(Stored records)
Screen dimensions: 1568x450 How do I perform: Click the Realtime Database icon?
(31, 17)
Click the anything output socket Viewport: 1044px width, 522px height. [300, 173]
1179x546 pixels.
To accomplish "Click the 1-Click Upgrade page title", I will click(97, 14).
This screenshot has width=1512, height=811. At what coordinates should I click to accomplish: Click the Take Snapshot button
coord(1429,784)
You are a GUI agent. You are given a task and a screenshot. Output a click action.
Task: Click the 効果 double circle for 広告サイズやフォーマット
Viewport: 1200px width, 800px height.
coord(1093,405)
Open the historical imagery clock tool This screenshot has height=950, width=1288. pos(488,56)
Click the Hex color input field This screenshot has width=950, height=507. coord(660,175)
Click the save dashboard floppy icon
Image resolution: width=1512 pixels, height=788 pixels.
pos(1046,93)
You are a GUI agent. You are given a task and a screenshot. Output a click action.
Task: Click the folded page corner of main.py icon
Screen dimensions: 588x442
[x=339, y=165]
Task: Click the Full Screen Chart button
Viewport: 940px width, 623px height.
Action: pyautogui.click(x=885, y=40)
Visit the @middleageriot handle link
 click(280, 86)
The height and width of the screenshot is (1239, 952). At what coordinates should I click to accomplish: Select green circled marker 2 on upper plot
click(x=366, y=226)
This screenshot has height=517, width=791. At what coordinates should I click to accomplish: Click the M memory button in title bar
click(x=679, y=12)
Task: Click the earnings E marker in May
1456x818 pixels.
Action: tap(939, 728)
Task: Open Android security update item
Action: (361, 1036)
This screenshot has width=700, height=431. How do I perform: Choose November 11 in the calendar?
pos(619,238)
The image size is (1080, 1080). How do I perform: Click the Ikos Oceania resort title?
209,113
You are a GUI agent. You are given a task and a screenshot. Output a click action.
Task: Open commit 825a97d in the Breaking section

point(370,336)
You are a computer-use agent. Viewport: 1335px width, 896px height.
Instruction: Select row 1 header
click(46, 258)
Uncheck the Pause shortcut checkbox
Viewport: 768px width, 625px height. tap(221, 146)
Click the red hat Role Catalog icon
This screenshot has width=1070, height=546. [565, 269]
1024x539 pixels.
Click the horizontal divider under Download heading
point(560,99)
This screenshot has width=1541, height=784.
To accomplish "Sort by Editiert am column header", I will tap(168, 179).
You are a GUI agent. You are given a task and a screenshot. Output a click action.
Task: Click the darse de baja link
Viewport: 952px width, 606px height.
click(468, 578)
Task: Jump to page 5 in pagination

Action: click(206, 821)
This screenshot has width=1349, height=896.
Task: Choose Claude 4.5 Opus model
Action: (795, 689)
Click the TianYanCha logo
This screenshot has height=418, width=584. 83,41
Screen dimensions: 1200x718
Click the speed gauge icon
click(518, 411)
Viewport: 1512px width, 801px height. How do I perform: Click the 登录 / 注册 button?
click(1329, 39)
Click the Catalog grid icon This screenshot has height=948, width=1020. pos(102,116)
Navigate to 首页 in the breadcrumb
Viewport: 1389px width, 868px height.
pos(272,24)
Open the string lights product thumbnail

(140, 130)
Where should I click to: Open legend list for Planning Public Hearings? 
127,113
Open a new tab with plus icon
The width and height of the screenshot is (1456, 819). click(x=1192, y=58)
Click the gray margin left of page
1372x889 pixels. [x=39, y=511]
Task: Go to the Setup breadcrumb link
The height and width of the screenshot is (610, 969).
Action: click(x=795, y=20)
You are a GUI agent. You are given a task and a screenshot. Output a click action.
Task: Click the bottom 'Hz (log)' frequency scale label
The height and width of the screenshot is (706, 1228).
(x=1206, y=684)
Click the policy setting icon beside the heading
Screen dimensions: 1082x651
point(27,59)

Task statement | Search the records above for the string "will". Copy every line that contains it.

Written reply |
To accomplish "Click the 1-Click Upgrade page title", I will click(97, 14).
To accomplish "Sort by Editiert am column header", I will tap(168, 179).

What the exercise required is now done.